- [Your task]:
Look at every line below and count those containing "will". Answer with the number only.
======== The records ========
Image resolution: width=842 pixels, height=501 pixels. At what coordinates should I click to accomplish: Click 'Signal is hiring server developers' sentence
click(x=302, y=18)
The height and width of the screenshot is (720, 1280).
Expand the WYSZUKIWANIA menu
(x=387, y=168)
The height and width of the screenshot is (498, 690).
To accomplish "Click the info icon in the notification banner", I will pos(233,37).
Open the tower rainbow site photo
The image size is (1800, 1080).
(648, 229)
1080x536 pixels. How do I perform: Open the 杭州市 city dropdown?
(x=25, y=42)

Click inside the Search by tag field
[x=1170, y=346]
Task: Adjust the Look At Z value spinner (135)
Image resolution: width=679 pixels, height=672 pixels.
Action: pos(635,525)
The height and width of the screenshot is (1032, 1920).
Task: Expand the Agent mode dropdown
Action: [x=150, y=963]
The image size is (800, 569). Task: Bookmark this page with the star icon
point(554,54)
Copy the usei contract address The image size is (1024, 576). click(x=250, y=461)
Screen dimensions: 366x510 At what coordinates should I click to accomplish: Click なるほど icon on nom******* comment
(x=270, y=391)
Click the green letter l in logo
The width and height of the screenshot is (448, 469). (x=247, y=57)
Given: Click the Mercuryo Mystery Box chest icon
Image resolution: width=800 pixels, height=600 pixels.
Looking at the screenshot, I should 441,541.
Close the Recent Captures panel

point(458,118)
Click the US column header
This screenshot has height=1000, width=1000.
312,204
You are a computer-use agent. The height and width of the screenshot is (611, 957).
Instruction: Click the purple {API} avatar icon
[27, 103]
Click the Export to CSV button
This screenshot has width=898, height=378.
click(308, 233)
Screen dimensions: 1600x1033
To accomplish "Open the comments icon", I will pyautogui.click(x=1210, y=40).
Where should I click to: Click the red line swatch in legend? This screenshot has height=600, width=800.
========
- [Exercise solution]:
2